Data rows:
--- START ---
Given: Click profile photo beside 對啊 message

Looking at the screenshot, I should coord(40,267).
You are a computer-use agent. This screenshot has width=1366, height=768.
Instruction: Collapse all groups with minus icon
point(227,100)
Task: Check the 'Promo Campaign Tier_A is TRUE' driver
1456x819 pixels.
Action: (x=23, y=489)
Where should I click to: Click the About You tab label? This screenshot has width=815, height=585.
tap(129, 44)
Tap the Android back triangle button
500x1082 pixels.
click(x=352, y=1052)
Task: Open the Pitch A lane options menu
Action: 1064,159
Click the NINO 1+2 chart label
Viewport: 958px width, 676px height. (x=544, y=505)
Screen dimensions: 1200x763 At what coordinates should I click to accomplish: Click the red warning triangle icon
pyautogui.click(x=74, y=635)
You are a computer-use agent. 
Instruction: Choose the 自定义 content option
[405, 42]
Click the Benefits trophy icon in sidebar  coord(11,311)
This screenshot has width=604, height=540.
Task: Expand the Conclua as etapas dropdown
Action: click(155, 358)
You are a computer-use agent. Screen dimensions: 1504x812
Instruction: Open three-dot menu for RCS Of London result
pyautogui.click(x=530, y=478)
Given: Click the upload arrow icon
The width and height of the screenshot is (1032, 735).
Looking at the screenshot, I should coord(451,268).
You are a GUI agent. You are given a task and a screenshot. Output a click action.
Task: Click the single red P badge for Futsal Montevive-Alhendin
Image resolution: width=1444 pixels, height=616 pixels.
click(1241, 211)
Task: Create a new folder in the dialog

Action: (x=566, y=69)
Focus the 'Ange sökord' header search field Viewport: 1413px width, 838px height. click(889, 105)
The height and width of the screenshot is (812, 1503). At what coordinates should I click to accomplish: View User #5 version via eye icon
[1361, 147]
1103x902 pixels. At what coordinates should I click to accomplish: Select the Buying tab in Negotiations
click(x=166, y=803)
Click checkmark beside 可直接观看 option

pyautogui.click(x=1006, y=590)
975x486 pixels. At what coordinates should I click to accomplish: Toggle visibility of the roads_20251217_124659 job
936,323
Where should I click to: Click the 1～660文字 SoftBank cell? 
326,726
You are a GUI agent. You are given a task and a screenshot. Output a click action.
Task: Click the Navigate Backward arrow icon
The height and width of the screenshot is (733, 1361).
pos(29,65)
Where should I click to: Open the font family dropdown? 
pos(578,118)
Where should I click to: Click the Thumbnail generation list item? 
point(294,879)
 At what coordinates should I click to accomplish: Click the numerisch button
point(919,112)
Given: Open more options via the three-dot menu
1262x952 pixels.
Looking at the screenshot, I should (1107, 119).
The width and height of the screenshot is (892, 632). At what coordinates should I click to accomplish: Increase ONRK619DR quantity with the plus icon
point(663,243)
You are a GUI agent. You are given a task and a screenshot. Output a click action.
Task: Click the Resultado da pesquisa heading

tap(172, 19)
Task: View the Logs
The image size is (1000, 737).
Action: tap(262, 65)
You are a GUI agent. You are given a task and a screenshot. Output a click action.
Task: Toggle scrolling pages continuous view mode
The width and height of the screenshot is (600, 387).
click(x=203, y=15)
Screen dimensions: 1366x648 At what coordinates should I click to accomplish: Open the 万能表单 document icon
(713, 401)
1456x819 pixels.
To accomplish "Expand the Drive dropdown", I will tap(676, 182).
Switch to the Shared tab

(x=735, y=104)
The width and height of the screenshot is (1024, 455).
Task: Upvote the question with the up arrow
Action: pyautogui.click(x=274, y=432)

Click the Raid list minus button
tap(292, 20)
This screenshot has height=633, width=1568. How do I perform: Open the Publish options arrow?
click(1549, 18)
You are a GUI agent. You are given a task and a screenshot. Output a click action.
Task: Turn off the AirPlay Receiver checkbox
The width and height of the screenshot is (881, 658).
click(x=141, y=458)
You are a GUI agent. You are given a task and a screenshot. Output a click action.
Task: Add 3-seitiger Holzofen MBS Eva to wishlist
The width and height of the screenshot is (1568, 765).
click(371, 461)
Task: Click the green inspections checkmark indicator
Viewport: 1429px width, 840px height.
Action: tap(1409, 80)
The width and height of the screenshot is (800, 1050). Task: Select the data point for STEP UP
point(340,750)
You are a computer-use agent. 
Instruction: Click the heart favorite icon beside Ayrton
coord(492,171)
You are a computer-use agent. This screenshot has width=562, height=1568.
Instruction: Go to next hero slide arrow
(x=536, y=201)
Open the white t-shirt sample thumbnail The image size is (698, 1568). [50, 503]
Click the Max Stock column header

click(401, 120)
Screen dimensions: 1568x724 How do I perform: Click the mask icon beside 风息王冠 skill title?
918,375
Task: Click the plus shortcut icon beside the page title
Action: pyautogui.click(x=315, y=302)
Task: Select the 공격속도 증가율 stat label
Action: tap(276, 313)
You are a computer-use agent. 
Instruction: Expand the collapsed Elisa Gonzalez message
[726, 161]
--- END ---
Problem:
Could you return all of the lines above, unchanged and in their original order?

Solution:
Given: Click profile photo beside 對啊 message

Looking at the screenshot, I should coord(40,267).
You are a computer-use agent. This screenshot has width=1366, height=768.
Instruction: Collapse all groups with minus icon
point(227,100)
Task: Check the 'Promo Campaign Tier_A is TRUE' driver
1456x819 pixels.
Action: (x=23, y=489)
Where should I click to: Click the About You tab label? This screenshot has width=815, height=585.
tap(129, 44)
Tap the Android back triangle button
500x1082 pixels.
click(x=352, y=1052)
Task: Open the Pitch A lane options menu
Action: 1064,159
Click the NINO 1+2 chart label
Viewport: 958px width, 676px height. (x=544, y=505)
Screen dimensions: 1200x763 At what coordinates should I click to accomplish: Click the red warning triangle icon
pyautogui.click(x=74, y=635)
You are a computer-use agent. 
Instruction: Choose the 自定义 content option
[405, 42]
Click the Benefits trophy icon in sidebar  coord(11,311)
This screenshot has width=604, height=540.
Task: Expand the Conclua as etapas dropdown
Action: click(155, 358)
You are a computer-use agent. Screen dimensions: 1504x812
Instruction: Open three-dot menu for RCS Of London result
pyautogui.click(x=530, y=478)
Given: Click the upload arrow icon
The width and height of the screenshot is (1032, 735).
Looking at the screenshot, I should coord(451,268).
You are a GUI agent. You are given a task and a screenshot. Output a click action.
Task: Click the single red P badge for Futsal Montevive-Alhendin
Image resolution: width=1444 pixels, height=616 pixels.
click(1241, 211)
Task: Create a new folder in the dialog

Action: (x=566, y=69)
Focus the 'Ange sökord' header search field Viewport: 1413px width, 838px height. click(889, 105)
The height and width of the screenshot is (812, 1503). At what coordinates should I click to accomplish: View User #5 version via eye icon
[1361, 147]
1103x902 pixels. At what coordinates should I click to accomplish: Select the Buying tab in Negotiations
click(x=166, y=803)
Click checkmark beside 可直接观看 option

pyautogui.click(x=1006, y=590)
975x486 pixels. At what coordinates should I click to accomplish: Toggle visibility of the roads_20251217_124659 job
936,323
Where should I click to: Click the 1～660文字 SoftBank cell? 
326,726
You are a GUI agent. You are given a task and a screenshot. Output a click action.
Task: Click the Navigate Backward arrow icon
The height and width of the screenshot is (733, 1361).
pos(29,65)
Where should I click to: Open the font family dropdown? 
pos(578,118)
Where should I click to: Click the Thumbnail generation list item? 
point(294,879)
 At what coordinates should I click to accomplish: Click the numerisch button
point(919,112)
Given: Open more options via the three-dot menu
1262x952 pixels.
Looking at the screenshot, I should (1107, 119).
The width and height of the screenshot is (892, 632). At what coordinates should I click to accomplish: Increase ONRK619DR quantity with the plus icon
point(663,243)
You are a GUI agent. You are given a task and a screenshot. Output a click action.
Task: Click the Resultado da pesquisa heading

tap(172, 19)
Task: View the Logs
The image size is (1000, 737).
Action: tap(262, 65)
You are a GUI agent. You are given a task and a screenshot. Output a click action.
Task: Toggle scrolling pages continuous view mode
The width and height of the screenshot is (600, 387).
click(x=203, y=15)
Screen dimensions: 1366x648 At what coordinates should I click to accomplish: Open the 万能表单 document icon
(713, 401)
1456x819 pixels.
To accomplish "Expand the Drive dropdown", I will tap(676, 182).
Switch to the Shared tab

(x=735, y=104)
The width and height of the screenshot is (1024, 455).
Task: Upvote the question with the up arrow
Action: pyautogui.click(x=274, y=432)

Click the Raid list minus button
tap(292, 20)
This screenshot has height=633, width=1568. How do I perform: Open the Publish options arrow?
click(1549, 18)
You are a GUI agent. You are given a task and a screenshot. Output a click action.
Task: Turn off the AirPlay Receiver checkbox
The width and height of the screenshot is (881, 658).
click(x=141, y=458)
You are a GUI agent. You are given a task and a screenshot. Output a click action.
Task: Add 3-seitiger Holzofen MBS Eva to wishlist
The width and height of the screenshot is (1568, 765).
click(371, 461)
Task: Click the green inspections checkmark indicator
Viewport: 1429px width, 840px height.
Action: tap(1409, 80)
The width and height of the screenshot is (800, 1050). Task: Select the data point for STEP UP
point(340,750)
You are a computer-use agent. 
Instruction: Click the heart favorite icon beside Ayrton
coord(492,171)
You are a computer-use agent. This screenshot has width=562, height=1568.
Instruction: Go to next hero slide arrow
(x=536, y=201)
Open the white t-shirt sample thumbnail The image size is (698, 1568). [50, 503]
Click the Max Stock column header

click(401, 120)
Screen dimensions: 1568x724 How do I perform: Click the mask icon beside 风息王冠 skill title?
918,375
Task: Click the plus shortcut icon beside the page title
Action: pyautogui.click(x=315, y=302)
Task: Select the 공격속도 증가율 stat label
Action: tap(276, 313)
You are a computer-use agent. 
Instruction: Expand the collapsed Elisa Gonzalez message
[726, 161]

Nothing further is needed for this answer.